▶ [EXCERPTED TEXT]

☆ ☆ ☆ ☆ ☆ ☆ ☆

Appeal from the Circuit Court of Kane County; the Hon. Paul W. Schnake, Judge, presiding.


After a bench trial defendant, Thomas W. Thornton, was convicted of the unlawful delivery of a controlled substance (Ill. Rev. Stat. 1981, ch. 56 1/2, par. 1401(a)(2)) and was sentenced to six years' imprisonment. Defendant appeals, contending the trial court erred in denying his motion to require the State to disclose the identity of an informant.

Defendant made a pretrial oral motion for disclosure of an informant known as C-S 82830, who was mentioned in police reports which described three drug purchase transactions which had taken place between defendant and Special Agent John Hindes of the Illinois Department of Law Enforcement. The police reports noted that the informant met with police officers on March 17, 1982, after which the officers observed the informant while he met with defendant. Defendant and the informant then drove to another location where they met with Officer Hindes who purchased a bag of cocaine from defendant for $625. No arrest was made at that time. The reports also described a second purchase of cocaine from defendant by Officer Hindes on March 24, 1982, and a third purchase made on April 8, 1982, after which defendant was arrested. The informant was not present at either of the latter two transactions.

Defendant's counsel sought pretrial disclosure of the informant's identity on the grounds that was necessary in order to determine whether defendant could raise the defense of entrapment. The State conceded the informant had participated in the first drug transaction on March 17, but argued that as he had not participated in the third transaction on April 8, upon which the charge against defendant was based, the informant's identity was not relevant to it. The trial court denied defendant's motion.

☆ ☆ ☆ ☆ ☆ ☆ ☆

▶ [DATA SHOWN]
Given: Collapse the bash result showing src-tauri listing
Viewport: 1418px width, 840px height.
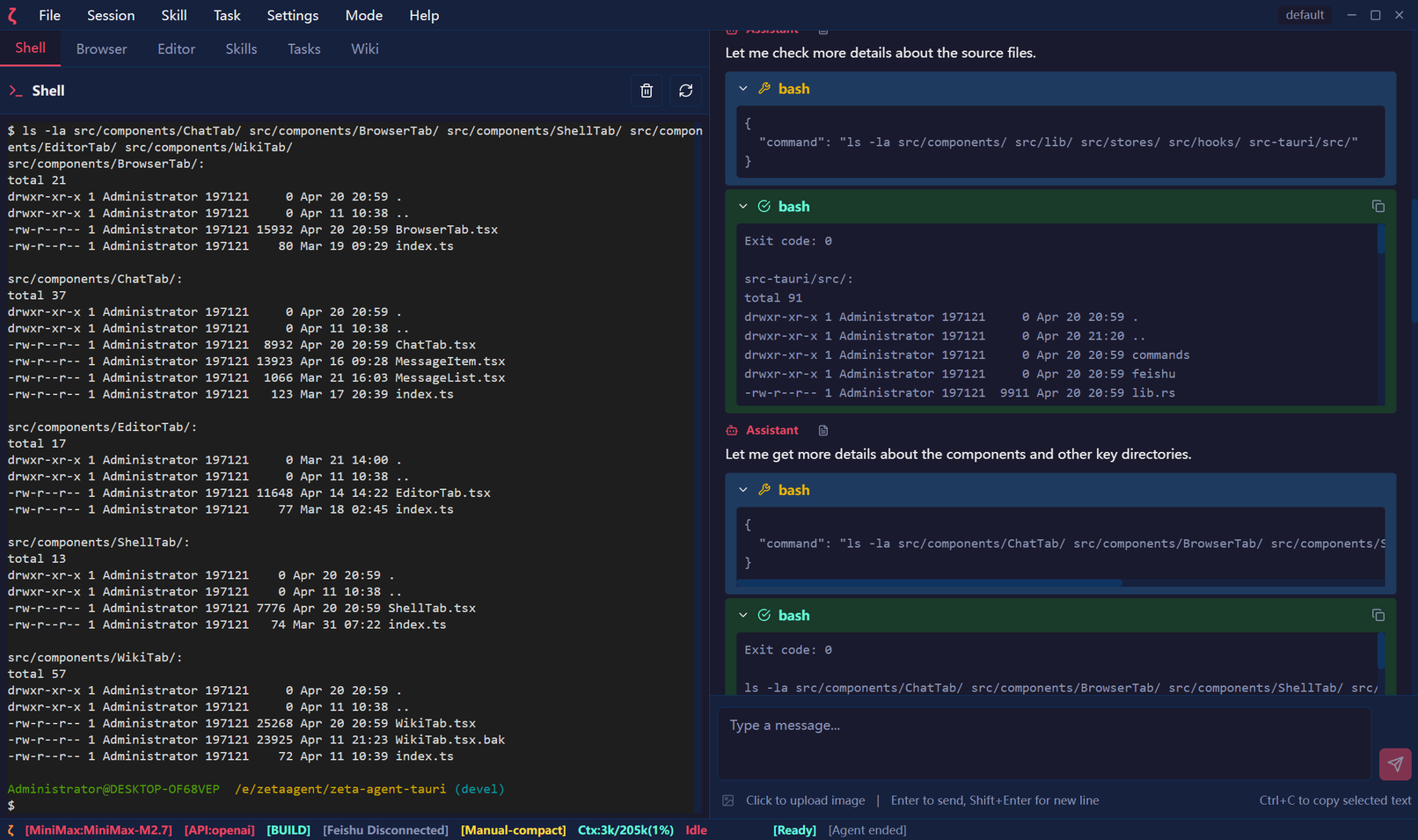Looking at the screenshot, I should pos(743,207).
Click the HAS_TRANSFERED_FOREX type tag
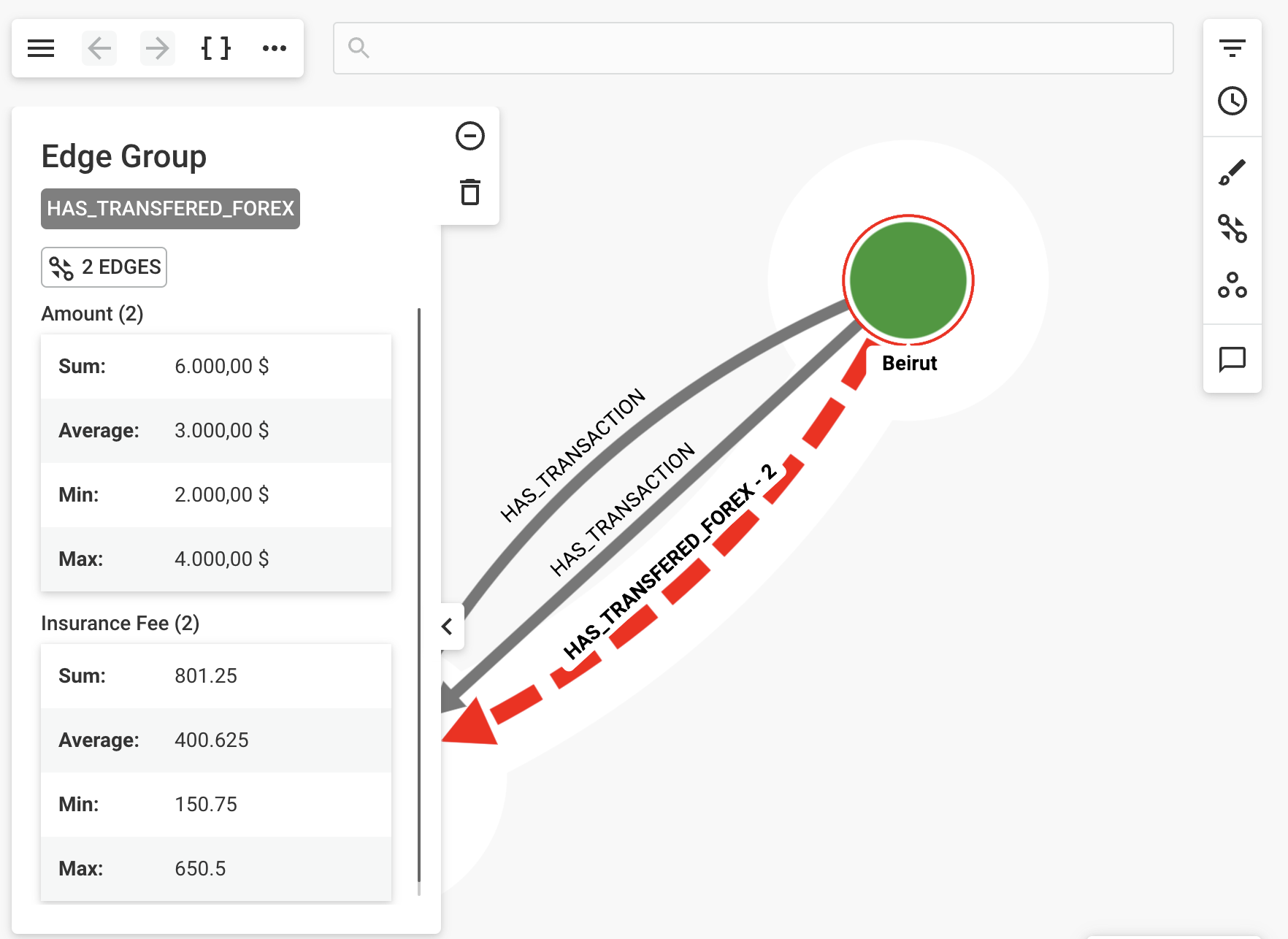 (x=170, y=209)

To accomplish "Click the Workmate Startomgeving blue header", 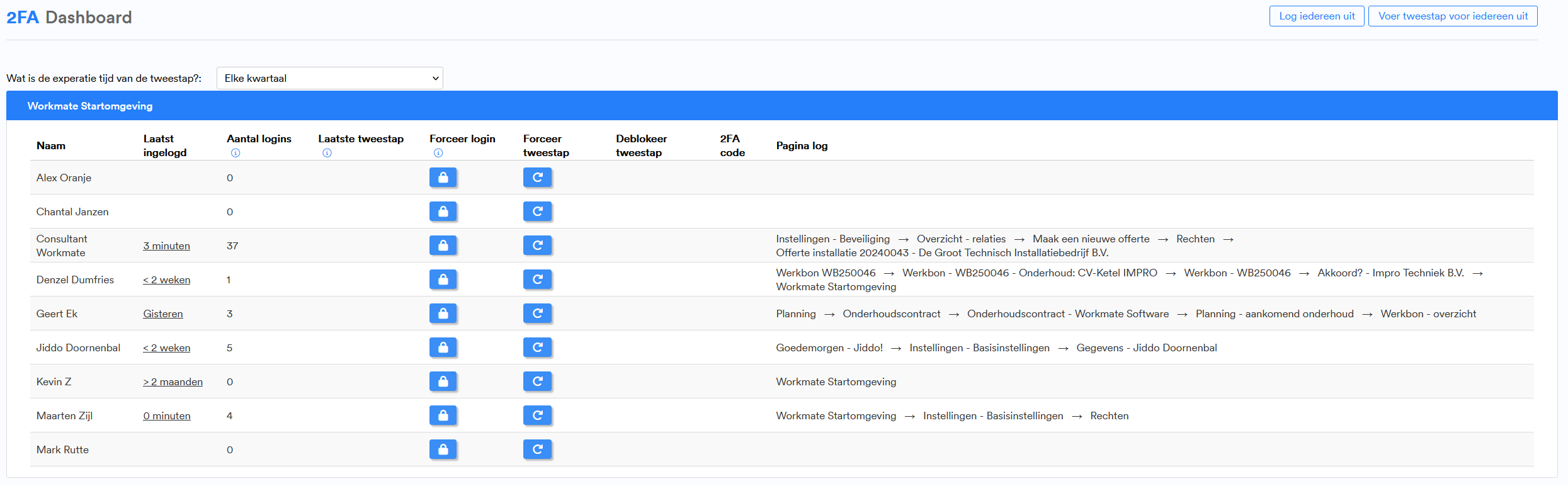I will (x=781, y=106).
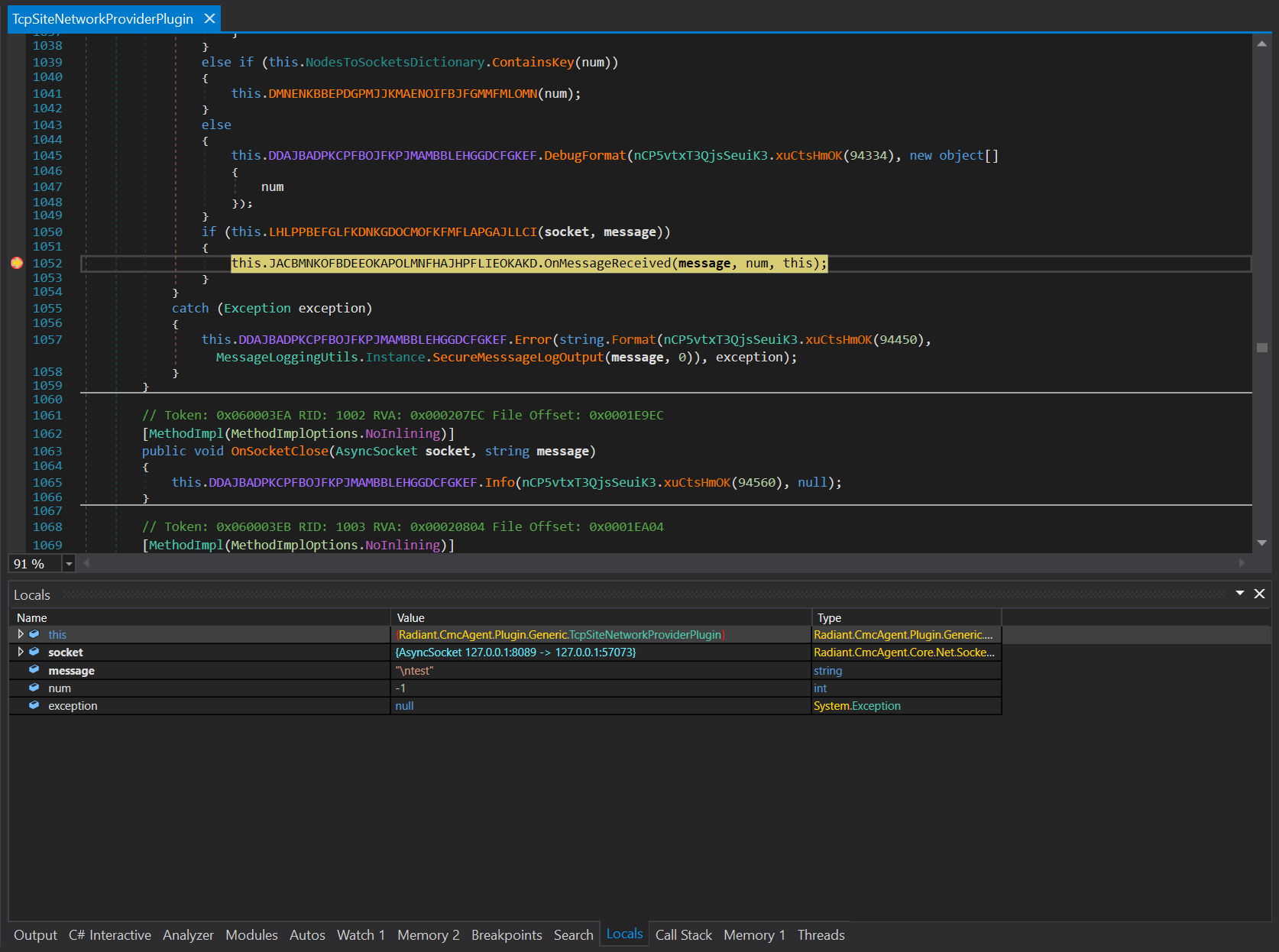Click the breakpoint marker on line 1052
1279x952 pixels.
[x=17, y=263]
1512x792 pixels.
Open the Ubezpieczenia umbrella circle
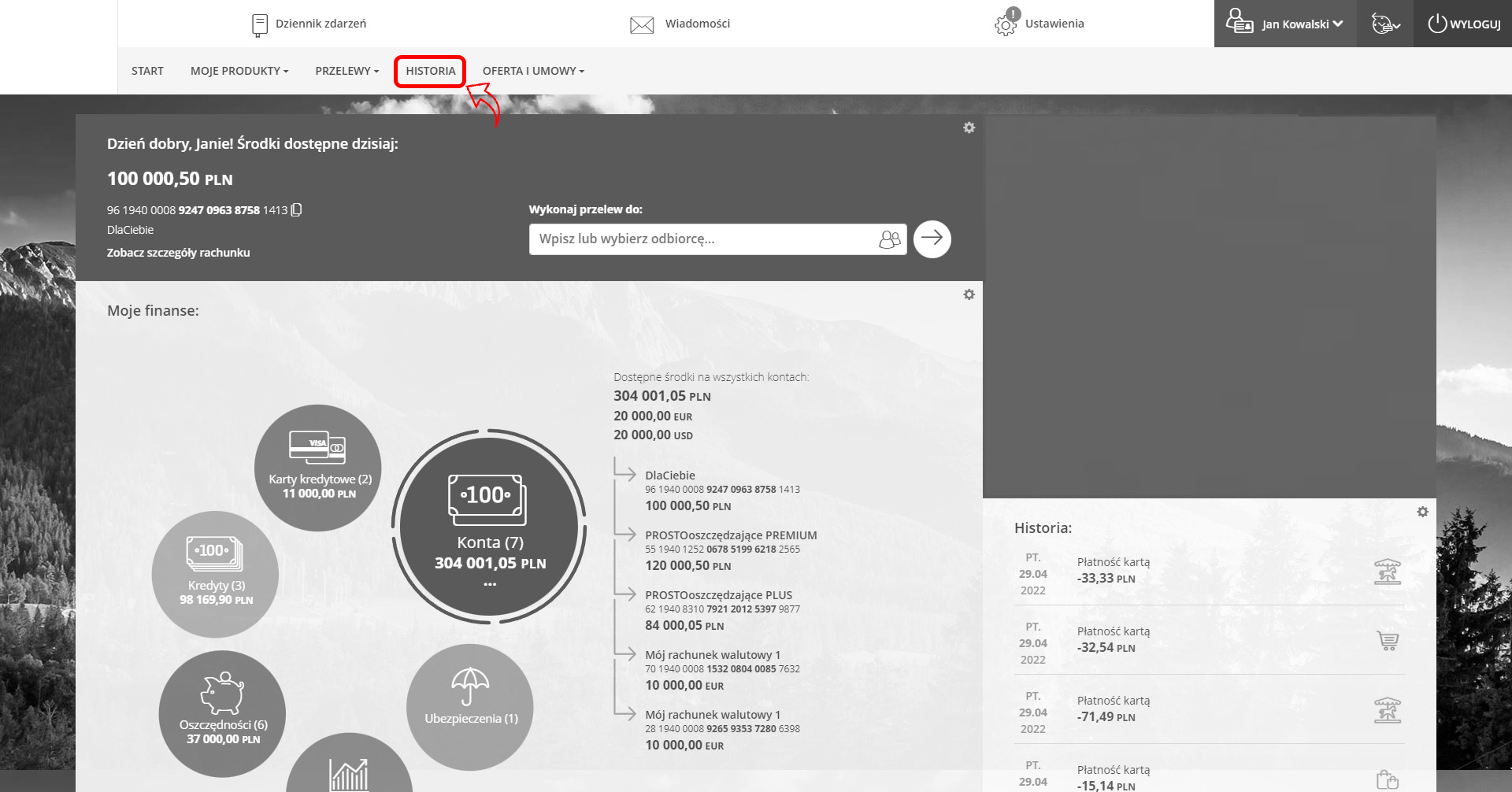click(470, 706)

☆ ☆ ☆ ☆ ☆ ☆ ☆

▶ [GOAL OF THE EXERCISE] Retype the appeal text about the informant's identity from start to finish, word for word.

▶ [CORRECT RESULT]
Appeal from the Circuit Court of Kane County; the Hon. Paul W. Schnake, Judge, presiding.


After a bench trial defendant, Thomas W. Thornton, was convicted of the unlawful delivery of a controlled substance (Ill. Rev. Stat. 1981, ch. 56 1/2, par. 1401(a)(2)) and was sentenced to six years' imprisonment. Defendant appeals, contending the trial court erred in denying his motion to require the State to disclose the identity of an informant.

Defendant made a pretrial oral motion for disclosure of an informant known as C-S 82830, who was mentioned in police reports which described three drug purchase transactions which had taken place between defendant and Special Agent John Hindes of the Illinois Department of Law Enforcement. The police reports noted that the informant met with police officers on March 17, 1982, after which the officers observed the informant while he met with defendant. Defendant and the informant then drove to another location where they met with Officer Hindes who purchased a bag of cocaine from defendant for $625. No arrest was made at that time. The reports also described a second purchase of cocaine from defendant by Officer Hindes on March 24, 1982, and a third purchase made on April 8, 1982, after which defendant was arrested. The informant was not present at either of the latter two transactions.

Defendant's counsel sought pretrial disclosure of the informant's identity on the grounds that was necessary in order to determine whether defendant could raise the defense of entrapment. The State conceded the informant had participated in the first drug transaction on March 17, but argued that as he had not participated in the third transaction on April 8, upon which the charge against defendant was based, the informant's identity was not relevant to it. The trial court denied defendant's motion.